One topic that commonly comes up when discussing Apache Cassandra with large enterprise clients is whether Cassandra can match feature X (audit logging, encryption at rest, column level security, etc) that is supported by Oracle, SQL Server or some other common enterprise RDBMS technology. In many cases, the answer to this question is no – Cassandra does not necessarily boast the same range of features (or, more unkindly, the same feature bloat) as leading RDBMS products.
However, enterprise security standards exist for good reasons and so it is necessary to present a solution which addresses these standards as part of the overall application solution. A key part of our answer to this question and best practice security in our view is to encrypt data as close to the point of collection and at latest, in the application layer.
We’re not alone in this viewpoint, Werner Vogels, CTO of AWS has said “We’ve got quite a few customers who’ve moved to 100% encryption. We really want to move our customers to a world where they own the keys and as such, they are the only ones who decide who has access to the data, not anybody else, not us as a provider.” (Business Insider)
Encrypting data in the application layer of your application allows you to meet many typical enterprise database security standards while maintaining a horizontally scalable and highly available architecture. For example:
- Encryption at rest – data is encrypted before it’s even received by the database and so by definition will be encrypted at rest.
- Authorization and enterprise I&AM integration – regardless of database level integration, applications will likely need to be integrated with enterprise I&AM security providers to meet functional requirements. Once the application holds the keys to unlock the data, this integration can be leveraged to implement authorization requirements at whatever level of granularity is required.
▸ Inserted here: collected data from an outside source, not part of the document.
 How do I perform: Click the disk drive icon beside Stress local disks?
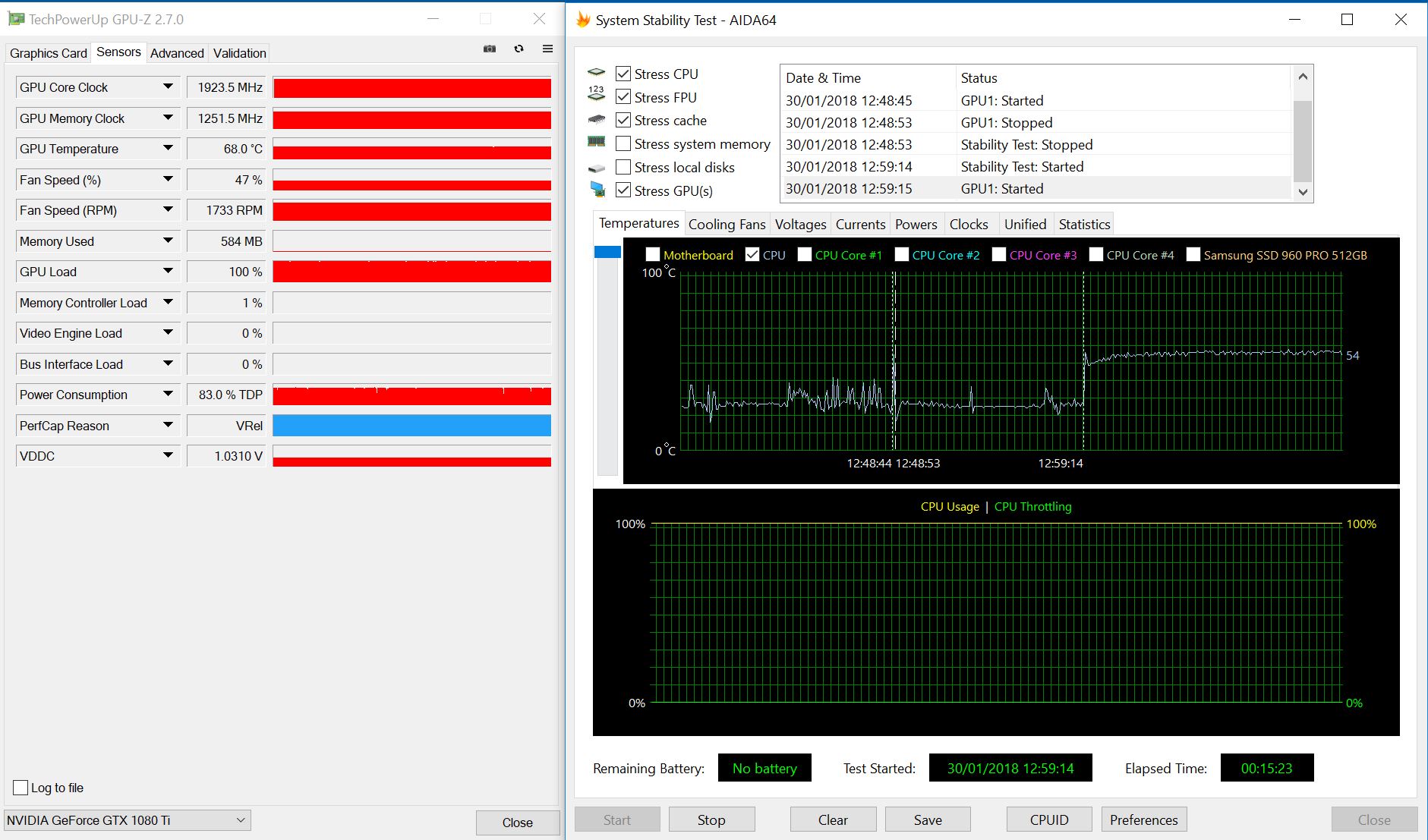click(x=597, y=168)
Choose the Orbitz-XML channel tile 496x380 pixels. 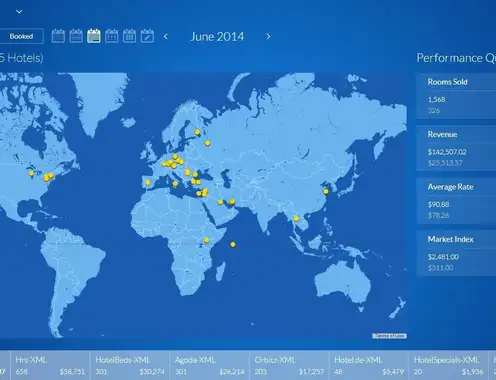pos(289,365)
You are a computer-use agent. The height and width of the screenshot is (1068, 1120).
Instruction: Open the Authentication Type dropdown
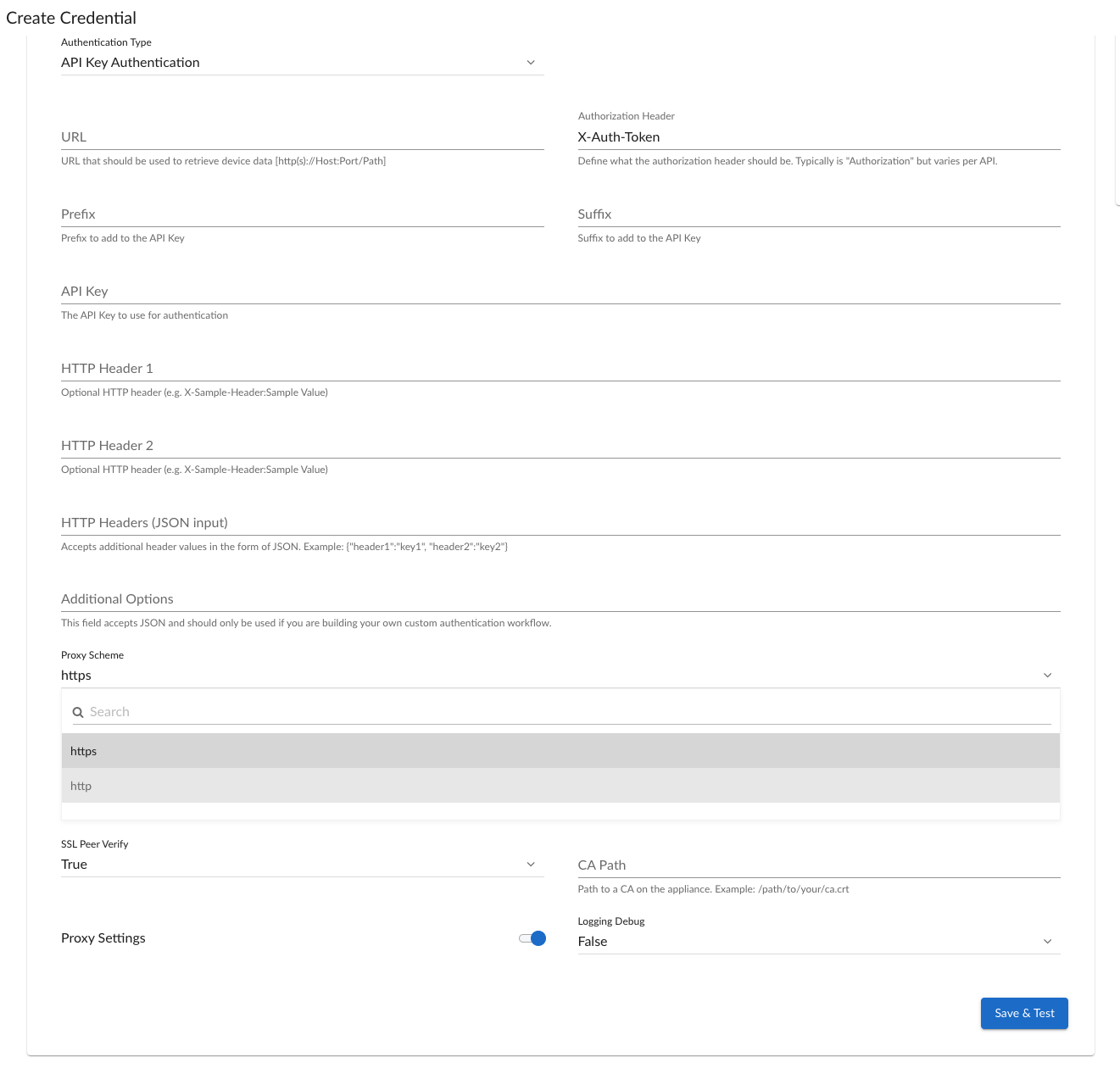[302, 63]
Data can even be encrypted using a key or password controlled by the end user, providing a very high guarantee of access restriction on the data.
- Access logging – applications are free to implement whatever access logging is required, along with potentially much richer context than is typically available at the database layer.
For those coming from a relational database background, encrypting the data in the application may seem like it comes with a functional cost that is hard to bear. However, in the context of the more restricted query model of Cassandra, the functional cost of encrypting at the application is very limited. Consider the following:
- Partition keys (the subset of the primary key column that is used to determine the distribution of data amongst the nodes): these keys are actually translated into a hash value by Cassandra and can therefore only be used for equality operators. Equality can be evaluated between encrypted values just as well as unencrypted so there is no impact here.
- Clustering keys (the remaining subset of the primary key after the partition key columns are taken out): clustering key columns impact the ordering of data on disk and can be used for range queries (> and <). Encrypting these columns can therefore reduce available query functionality (as values would need to be decrypted before being evaluated). However, by far the most common use case for range queries is querying on date ranges (for a series of events) and it is hard to think of many situations where dates themselves are sensitive once any associated identifying data is encrypted.
- Non-key values: Cassandra does not (except with “allow filtering” which is generally not recommended) allow filtering on non-key columns. Non-key data can therefore be encrypted without any real loss in functionality. The one possible loss is if you want to use Cassandra aggregation to; for example, calculate a sum of values. Again, it’s hard to think of a situation where the value you are going to calculate a sum on is sensitive once identifying data is encrypted. The exception to this, which requires closer examination, is if you are planning on using secondary index search technology such as the Lucene index or Apache Spark to access your data. In many cases, careful consideration of application design and what to encrypt can resolve these limitations.
There are many ways you can implement this encryption – including standard encryption libraries (Apache Commons Crypto) called by wrapper classes in your code or a driver that supports encryption such as that provided by our partner baffle.io.
In summary, we believe that encrypting as close as possible to the point of data collection, rather than trying to protect it at many points in your application stack is definitely the best approach to protect your data. With Apache Cassandra, the cost you pay for implementing this encryption may not be as significant as it first seems.